I had a B+K 747 transconductance tester and it was great 

Cheers!


----------



## greco (Jul 15, 2007)

_The B&K 747 is a mutual conductance tester which will accurately reflect a tube's ability to amplify a signal. The other testers are called emission testers and they measure the flow of electrons from the cathode. There is not a perfect relationship between mutual conductance and cathode emission. One would never expect these three different models of testers to show agreement on much of anything--but a bad tube on both the Knight and SICO should show bad on the B&K. The reverse would not be true. The B&K should find some bad tubes that do not show up on the other testers. On the shorts tests you are at least measuring the same thing--leakage between the tube elements. But here again the sensitivity of the tests varies widely. The typical neon light shorts indicator lights at 250K of leakage. The shorts tester on the B&K will detect a 1 meg short, and as little as 100 megs of leakage to the grid of the tube. The B&K is the superior tester of the three, and assuming it is in good working order and calibrated properly I would go with its results. The B&K won't test old big pin radio tubes, and this is a limitation. For the more modern tubes the B&K is a very nice unit, although I don't care much for the plastic case and breakage prone plastic hinges._

I found this and thought it might be of interest. I know nothing about tube testers, just enjoying the thread and learning.

Dave


----------



## tubetwang (Dec 18, 2007)

most Mu Conductance testers test for shorts, grid leaks, emission and transconductance.

Make sure you have the operation manual and most important have it calibrated...

I had mine (Sencore MU140) calibrated by Chris Hayedt in the U.S.
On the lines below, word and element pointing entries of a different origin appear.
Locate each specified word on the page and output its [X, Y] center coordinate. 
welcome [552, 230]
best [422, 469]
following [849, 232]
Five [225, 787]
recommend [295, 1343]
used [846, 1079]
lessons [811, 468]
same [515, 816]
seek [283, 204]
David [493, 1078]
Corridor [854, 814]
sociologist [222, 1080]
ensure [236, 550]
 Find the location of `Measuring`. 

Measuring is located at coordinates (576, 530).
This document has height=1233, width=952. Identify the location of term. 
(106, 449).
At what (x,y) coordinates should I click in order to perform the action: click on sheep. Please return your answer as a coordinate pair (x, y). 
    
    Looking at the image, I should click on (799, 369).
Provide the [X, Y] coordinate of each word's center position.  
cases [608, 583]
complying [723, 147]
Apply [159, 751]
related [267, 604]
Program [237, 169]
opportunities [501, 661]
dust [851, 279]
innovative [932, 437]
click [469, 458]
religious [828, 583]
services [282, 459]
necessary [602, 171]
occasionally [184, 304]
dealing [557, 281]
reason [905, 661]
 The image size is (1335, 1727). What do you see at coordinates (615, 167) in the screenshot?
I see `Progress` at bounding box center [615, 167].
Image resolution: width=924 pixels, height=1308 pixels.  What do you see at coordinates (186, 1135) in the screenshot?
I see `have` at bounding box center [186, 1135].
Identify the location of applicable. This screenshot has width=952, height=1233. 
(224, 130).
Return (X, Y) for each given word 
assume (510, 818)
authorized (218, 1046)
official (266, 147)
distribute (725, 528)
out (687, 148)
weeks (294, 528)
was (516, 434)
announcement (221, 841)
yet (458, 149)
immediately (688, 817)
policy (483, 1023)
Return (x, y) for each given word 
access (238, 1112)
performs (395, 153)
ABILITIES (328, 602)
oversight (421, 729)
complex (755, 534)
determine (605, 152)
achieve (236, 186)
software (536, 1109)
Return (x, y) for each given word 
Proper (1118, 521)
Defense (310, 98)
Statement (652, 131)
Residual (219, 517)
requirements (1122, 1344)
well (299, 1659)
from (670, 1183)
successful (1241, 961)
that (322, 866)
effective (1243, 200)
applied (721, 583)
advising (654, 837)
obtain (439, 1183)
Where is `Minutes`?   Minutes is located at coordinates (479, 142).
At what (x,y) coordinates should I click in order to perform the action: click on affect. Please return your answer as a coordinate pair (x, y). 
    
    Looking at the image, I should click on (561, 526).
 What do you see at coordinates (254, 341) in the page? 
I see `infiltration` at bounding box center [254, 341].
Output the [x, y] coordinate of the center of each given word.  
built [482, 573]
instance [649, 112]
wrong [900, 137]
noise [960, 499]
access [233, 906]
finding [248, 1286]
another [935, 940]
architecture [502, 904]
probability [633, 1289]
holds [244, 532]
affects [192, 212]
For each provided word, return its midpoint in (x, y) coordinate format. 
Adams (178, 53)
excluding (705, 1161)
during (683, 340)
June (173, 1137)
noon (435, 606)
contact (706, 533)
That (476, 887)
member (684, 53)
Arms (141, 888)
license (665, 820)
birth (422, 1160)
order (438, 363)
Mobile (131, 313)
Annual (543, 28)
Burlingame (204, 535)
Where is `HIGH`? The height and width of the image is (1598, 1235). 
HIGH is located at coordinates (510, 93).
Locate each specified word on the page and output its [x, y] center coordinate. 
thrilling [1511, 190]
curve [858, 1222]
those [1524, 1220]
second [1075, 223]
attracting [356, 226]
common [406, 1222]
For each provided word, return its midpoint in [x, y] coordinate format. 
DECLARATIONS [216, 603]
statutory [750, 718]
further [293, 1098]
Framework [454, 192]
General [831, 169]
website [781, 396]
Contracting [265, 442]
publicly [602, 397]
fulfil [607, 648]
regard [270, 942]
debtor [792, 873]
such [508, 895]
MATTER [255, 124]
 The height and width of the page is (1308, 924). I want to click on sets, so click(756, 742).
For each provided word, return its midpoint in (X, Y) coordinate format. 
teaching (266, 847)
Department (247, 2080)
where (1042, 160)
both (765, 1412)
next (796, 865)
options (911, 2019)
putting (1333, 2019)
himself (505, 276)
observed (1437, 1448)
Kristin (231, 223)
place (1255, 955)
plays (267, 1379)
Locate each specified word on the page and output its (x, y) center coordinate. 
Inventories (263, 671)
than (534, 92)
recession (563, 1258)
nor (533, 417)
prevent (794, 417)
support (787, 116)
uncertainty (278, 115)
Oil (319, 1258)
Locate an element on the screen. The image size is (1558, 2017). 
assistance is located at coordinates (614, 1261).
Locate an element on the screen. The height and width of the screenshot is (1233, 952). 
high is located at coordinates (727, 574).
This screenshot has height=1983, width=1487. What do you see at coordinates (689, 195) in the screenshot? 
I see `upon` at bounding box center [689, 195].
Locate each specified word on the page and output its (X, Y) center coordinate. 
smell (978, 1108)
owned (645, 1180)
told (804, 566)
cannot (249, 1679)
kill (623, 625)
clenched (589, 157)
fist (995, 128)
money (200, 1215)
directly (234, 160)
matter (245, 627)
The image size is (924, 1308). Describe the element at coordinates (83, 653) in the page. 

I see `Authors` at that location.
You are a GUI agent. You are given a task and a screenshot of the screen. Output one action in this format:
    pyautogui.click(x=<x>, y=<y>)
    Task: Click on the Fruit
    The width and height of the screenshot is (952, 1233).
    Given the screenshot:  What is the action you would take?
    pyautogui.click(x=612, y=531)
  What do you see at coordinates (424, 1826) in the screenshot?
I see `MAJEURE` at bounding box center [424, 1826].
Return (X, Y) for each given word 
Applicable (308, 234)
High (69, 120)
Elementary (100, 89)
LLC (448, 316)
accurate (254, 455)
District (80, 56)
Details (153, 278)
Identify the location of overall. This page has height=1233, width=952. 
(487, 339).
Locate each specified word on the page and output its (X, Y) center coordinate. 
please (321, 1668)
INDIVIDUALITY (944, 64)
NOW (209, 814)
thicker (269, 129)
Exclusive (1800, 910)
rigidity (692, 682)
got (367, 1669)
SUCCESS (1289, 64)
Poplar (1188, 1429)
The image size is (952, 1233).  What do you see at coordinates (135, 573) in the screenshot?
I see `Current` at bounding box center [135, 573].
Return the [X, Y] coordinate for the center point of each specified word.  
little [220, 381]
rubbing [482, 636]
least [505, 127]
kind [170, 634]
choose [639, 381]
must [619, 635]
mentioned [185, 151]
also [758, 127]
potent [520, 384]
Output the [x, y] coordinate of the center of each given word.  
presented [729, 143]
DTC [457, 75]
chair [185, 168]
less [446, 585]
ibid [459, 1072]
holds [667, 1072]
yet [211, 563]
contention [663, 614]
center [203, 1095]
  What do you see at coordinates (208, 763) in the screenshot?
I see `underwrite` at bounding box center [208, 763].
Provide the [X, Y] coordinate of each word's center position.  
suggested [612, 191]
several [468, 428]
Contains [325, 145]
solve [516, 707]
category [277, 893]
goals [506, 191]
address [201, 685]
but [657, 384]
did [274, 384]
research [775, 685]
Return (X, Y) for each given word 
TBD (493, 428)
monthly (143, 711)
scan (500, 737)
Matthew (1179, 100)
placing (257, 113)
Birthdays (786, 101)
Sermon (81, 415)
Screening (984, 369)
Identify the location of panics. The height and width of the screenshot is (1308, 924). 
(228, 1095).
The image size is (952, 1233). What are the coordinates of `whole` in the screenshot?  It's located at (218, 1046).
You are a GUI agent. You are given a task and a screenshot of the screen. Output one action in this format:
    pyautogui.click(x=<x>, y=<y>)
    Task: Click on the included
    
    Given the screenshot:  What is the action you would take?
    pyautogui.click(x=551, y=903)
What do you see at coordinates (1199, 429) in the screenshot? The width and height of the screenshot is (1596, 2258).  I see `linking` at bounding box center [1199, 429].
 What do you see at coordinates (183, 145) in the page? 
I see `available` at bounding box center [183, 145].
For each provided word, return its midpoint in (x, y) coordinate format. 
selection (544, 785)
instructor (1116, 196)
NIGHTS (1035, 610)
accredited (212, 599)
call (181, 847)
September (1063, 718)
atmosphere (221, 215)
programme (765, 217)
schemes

Sadly he passed away years ago...


----------



## toby2 (Dec 2, 2006)

*tube tester*

The problem with most tube testers is that they will just give you a ballpark 
indication as to the health of a vacuum tube . The voltages in most testers 
is much lower than at typical operating voltage that you would find in a preamp or poweramp . A 6L6 may test fine in your fancy Stark tester but once it is dropped into an amp , that is where the real test happens .


----------



## Geek (Jun 5, 2007)

Too true!

I had some Sylvania 6V6's that tested great, but became a light show in the amp 

So now I test 6V6's in my actual amp.

Cheers!


----------